Saved entries

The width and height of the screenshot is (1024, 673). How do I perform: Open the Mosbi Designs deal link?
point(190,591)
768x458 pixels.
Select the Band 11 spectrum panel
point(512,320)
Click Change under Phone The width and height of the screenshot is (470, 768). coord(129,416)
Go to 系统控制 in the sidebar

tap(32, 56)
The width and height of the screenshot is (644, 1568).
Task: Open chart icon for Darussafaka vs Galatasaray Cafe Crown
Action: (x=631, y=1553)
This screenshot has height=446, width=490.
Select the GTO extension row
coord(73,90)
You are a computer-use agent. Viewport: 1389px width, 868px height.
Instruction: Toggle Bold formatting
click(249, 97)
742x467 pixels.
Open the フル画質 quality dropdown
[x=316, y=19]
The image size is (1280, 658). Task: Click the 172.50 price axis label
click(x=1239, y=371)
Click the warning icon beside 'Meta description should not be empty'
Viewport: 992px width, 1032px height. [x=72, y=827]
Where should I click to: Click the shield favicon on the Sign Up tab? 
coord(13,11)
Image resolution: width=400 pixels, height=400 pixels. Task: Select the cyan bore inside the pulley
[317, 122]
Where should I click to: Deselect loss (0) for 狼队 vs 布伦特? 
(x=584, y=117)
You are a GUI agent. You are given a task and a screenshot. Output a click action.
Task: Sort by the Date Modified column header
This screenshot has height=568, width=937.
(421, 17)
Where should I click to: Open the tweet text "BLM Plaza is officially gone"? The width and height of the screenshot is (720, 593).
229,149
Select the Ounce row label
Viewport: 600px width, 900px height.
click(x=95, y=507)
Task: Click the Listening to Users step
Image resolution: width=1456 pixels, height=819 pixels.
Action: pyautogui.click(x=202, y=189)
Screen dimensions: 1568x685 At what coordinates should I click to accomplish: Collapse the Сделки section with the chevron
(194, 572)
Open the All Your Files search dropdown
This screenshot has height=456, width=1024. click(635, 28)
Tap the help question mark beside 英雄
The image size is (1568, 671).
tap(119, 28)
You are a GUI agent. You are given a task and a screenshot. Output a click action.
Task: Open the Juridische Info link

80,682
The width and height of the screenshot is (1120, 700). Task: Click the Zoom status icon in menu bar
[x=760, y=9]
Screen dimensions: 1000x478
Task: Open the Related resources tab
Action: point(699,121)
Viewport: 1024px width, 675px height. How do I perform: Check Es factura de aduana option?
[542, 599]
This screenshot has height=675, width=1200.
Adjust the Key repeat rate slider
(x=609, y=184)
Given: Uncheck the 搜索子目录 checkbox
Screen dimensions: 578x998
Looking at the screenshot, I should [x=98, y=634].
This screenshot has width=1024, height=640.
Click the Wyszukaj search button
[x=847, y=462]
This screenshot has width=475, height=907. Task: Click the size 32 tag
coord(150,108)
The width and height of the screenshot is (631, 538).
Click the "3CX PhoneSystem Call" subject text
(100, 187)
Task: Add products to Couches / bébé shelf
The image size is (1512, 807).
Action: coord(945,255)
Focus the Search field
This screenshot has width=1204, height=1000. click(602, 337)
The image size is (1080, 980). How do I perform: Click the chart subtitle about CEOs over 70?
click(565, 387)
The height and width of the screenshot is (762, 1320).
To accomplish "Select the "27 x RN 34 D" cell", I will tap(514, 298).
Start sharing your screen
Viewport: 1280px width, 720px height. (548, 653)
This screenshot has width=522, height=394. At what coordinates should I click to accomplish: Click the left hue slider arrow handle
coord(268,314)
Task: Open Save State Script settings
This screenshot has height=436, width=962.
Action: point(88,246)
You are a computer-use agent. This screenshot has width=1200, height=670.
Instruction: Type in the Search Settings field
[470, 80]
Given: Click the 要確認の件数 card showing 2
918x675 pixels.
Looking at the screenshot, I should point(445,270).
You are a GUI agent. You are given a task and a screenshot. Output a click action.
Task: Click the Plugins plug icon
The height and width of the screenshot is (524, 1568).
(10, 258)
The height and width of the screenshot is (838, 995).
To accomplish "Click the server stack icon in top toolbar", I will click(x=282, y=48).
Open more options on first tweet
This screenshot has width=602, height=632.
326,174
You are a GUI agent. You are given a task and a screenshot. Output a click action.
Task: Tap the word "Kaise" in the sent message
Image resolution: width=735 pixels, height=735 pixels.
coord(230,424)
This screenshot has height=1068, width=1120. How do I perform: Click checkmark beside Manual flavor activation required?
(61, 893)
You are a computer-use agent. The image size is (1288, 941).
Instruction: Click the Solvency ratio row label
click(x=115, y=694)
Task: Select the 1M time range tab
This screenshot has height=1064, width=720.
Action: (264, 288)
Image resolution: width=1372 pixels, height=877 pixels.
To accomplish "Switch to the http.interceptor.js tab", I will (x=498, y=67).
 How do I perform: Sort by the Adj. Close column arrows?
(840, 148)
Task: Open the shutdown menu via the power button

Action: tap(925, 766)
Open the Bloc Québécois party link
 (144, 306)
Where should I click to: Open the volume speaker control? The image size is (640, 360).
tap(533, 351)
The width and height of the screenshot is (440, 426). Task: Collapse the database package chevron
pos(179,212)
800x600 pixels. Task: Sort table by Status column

**Your goal:** Every entry above must appear again in the reply, exactly as it stands.

**Exercise solution:**
The width and height of the screenshot is (1024, 673). How do I perform: Open the Mosbi Designs deal link?
point(190,591)
768x458 pixels.
Select the Band 11 spectrum panel
point(512,320)
Click Change under Phone The width and height of the screenshot is (470, 768). coord(129,416)
Go to 系统控制 in the sidebar

tap(32, 56)
The width and height of the screenshot is (644, 1568).
Task: Open chart icon for Darussafaka vs Galatasaray Cafe Crown
Action: (x=631, y=1553)
This screenshot has height=446, width=490.
Select the GTO extension row
coord(73,90)
You are a computer-use agent. Viewport: 1389px width, 868px height.
Instruction: Toggle Bold formatting
click(249, 97)
742x467 pixels.
Open the フル画質 quality dropdown
[x=316, y=19]
The image size is (1280, 658). Task: Click the 172.50 price axis label
click(x=1239, y=371)
Click the warning icon beside 'Meta description should not be empty'
Viewport: 992px width, 1032px height. [x=72, y=827]
Where should I click to: Click the shield favicon on the Sign Up tab? 
coord(13,11)
Image resolution: width=400 pixels, height=400 pixels. Task: Select the cyan bore inside the pulley
[317, 122]
Where should I click to: Deselect loss (0) for 狼队 vs 布伦特? 
(x=584, y=117)
You are a GUI agent. You are given a task and a screenshot. Output a click action.
Task: Sort by the Date Modified column header
This screenshot has height=568, width=937.
(421, 17)
Where should I click to: Open the tweet text "BLM Plaza is officially gone"? The width and height of the screenshot is (720, 593).
229,149
Select the Ounce row label
Viewport: 600px width, 900px height.
click(x=95, y=507)
Task: Click the Listening to Users step
Image resolution: width=1456 pixels, height=819 pixels.
Action: pyautogui.click(x=202, y=189)
Screen dimensions: 1568x685 At what coordinates should I click to accomplish: Collapse the Сделки section with the chevron
(194, 572)
Open the All Your Files search dropdown
This screenshot has height=456, width=1024. click(635, 28)
Tap the help question mark beside 英雄
The image size is (1568, 671).
tap(119, 28)
You are a GUI agent. You are given a task and a screenshot. Output a click action.
Task: Open the Juridische Info link

80,682
The width and height of the screenshot is (1120, 700). Task: Click the Zoom status icon in menu bar
[x=760, y=9]
Screen dimensions: 1000x478
Task: Open the Related resources tab
Action: point(699,121)
Viewport: 1024px width, 675px height. How do I perform: Check Es factura de aduana option?
[542, 599]
This screenshot has height=675, width=1200.
Adjust the Key repeat rate slider
(x=609, y=184)
Given: Uncheck the 搜索子目录 checkbox
Screen dimensions: 578x998
Looking at the screenshot, I should [x=98, y=634].
This screenshot has width=1024, height=640.
Click the Wyszukaj search button
[x=847, y=462]
This screenshot has width=475, height=907. Task: Click the size 32 tag
coord(150,108)
The width and height of the screenshot is (631, 538).
Click the "3CX PhoneSystem Call" subject text
(100, 187)
Task: Add products to Couches / bébé shelf
The image size is (1512, 807).
Action: coord(945,255)
Focus the Search field
This screenshot has width=1204, height=1000. click(602, 337)
The image size is (1080, 980). How do I perform: Click the chart subtitle about CEOs over 70?
click(565, 387)
The height and width of the screenshot is (762, 1320).
To accomplish "Select the "27 x RN 34 D" cell", I will tap(514, 298).
Start sharing your screen
Viewport: 1280px width, 720px height. (548, 653)
This screenshot has width=522, height=394. At what coordinates should I click to accomplish: Click the left hue slider arrow handle
coord(268,314)
Task: Open Save State Script settings
This screenshot has height=436, width=962.
Action: point(88,246)
You are a computer-use agent. This screenshot has width=1200, height=670.
Instruction: Type in the Search Settings field
[470, 80]
Given: Click the 要確認の件数 card showing 2
918x675 pixels.
Looking at the screenshot, I should point(445,270).
You are a GUI agent. You are given a task and a screenshot. Output a click action.
Task: Click the Plugins plug icon
The height and width of the screenshot is (524, 1568).
(10, 258)
The height and width of the screenshot is (838, 995).
To accomplish "Click the server stack icon in top toolbar", I will click(x=282, y=48).
Open more options on first tweet
This screenshot has width=602, height=632.
326,174
You are a GUI agent. You are given a task and a screenshot. Output a click action.
Task: Tap the word "Kaise" in the sent message
Image resolution: width=735 pixels, height=735 pixels.
coord(230,424)
This screenshot has height=1068, width=1120. How do I perform: Click checkmark beside Manual flavor activation required?
(61, 893)
You are a computer-use agent. The image size is (1288, 941).
Instruction: Click the Solvency ratio row label
click(x=115, y=694)
Task: Select the 1M time range tab
This screenshot has height=1064, width=720.
Action: (264, 288)
Image resolution: width=1372 pixels, height=877 pixels.
To accomplish "Switch to the http.interceptor.js tab", I will (x=498, y=67).
 How do I perform: Sort by the Adj. Close column arrows?
(840, 148)
Task: Open the shutdown menu via the power button

Action: tap(925, 766)
Open the Bloc Québécois party link
 (144, 306)
Where should I click to: Open the volume speaker control? The image size is (640, 360).
tap(533, 351)
The width and height of the screenshot is (440, 426). Task: Collapse the database package chevron
pos(179,212)
800x600 pixels. Task: Sort table by Status column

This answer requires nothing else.